Already well into overtime, U.N. climate talks reached a standstill Saturday as developing countries rejected a draft deal they said would allow rich countries to shirk their responsibilities to fight global warming and pay for its impacts.
The main goal for the two-week session in Lima was relatively modest: Reach agreement on what information should go into the pledges that countries submit for a global climate pact expected to be adopted next year in Paris.
But even that became complicated as several developing nations rejected a draft decision they said blurred the distinction between what rich and poor countries can be expected to do.
“We have deadlock,” Chinese negotiator Liu Zhenmin told the conference, siding with Malaysiaand other developing countries that rejected the draft.
U.S. representative Todd Stern said he was open to tweaking the language, but warned against lengthy negotiations, noting that the conference had already passed its scheduled Friday close.
“Failing to produce the decision before us will be seen as a serious breakdown,” which could put the Paris agreement and the entire U.N. process at risk, Stern said.
The momentum from last month’s joint U.S.-China deal on emissions targets faded quickly in Lima as rifts reopened over who should do what to fight global warming.
Developed countries want the pledges to focus on emissions cuts, while developing nations also want to see commitments of financial support.

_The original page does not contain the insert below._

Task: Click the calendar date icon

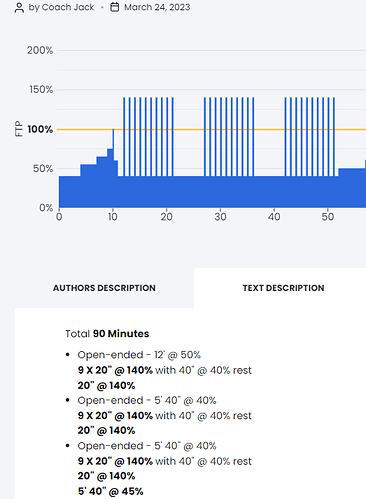Action: (x=115, y=7)
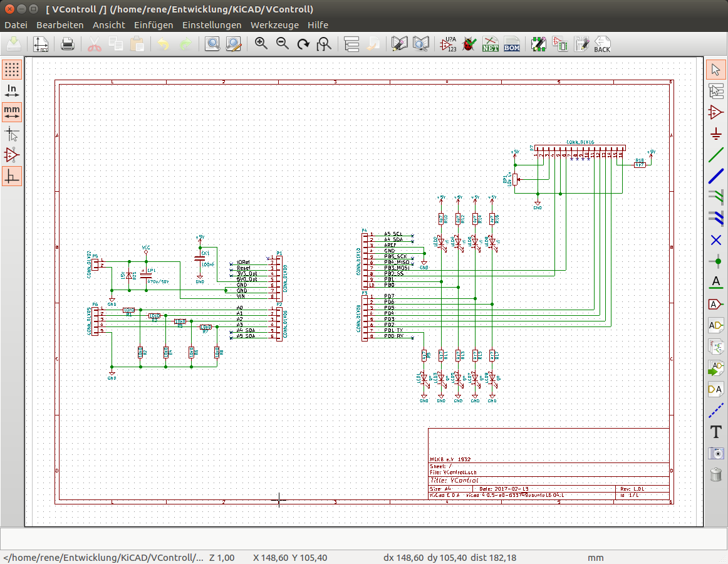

Some small island states at risk of being flooded by rising seas also complained the draft made no mention of a “loss and damage” mechanism agreed upon in last year’s talks in Poland.

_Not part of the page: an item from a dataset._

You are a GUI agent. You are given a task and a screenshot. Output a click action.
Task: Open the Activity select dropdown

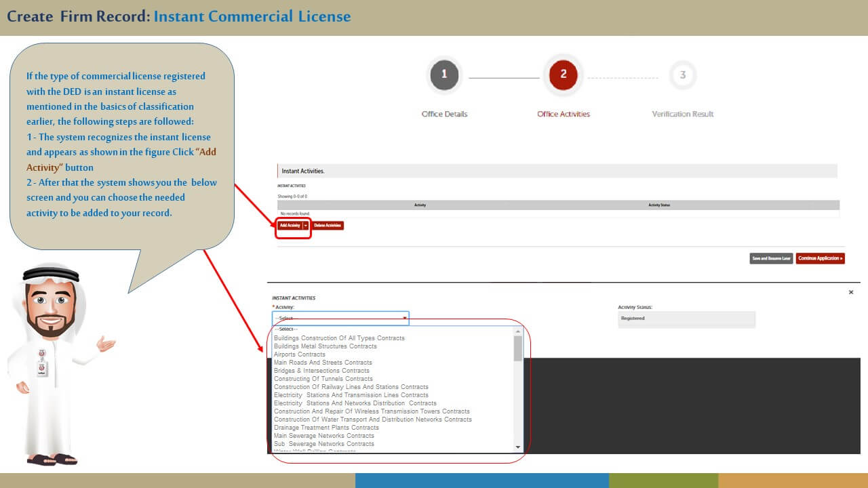tap(340, 318)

“We need a permanent arrangement to help the poorest of the world,” said Ian Fry, negotiator for the Pacific Island nation of Tuvalu.
Meanwhile, top carbon polluter China and other major developing countries opposed plans for a review process that would allow the pledges to be compared against one another before Paris.
Though negotiating tactics always play a role, virtually all disputes in the U.N. talks reflect the wider issue of how to divide the burden of fixing the planetary warming that scientists say results from human activity, primarily the burning of oil, coal and natural gas.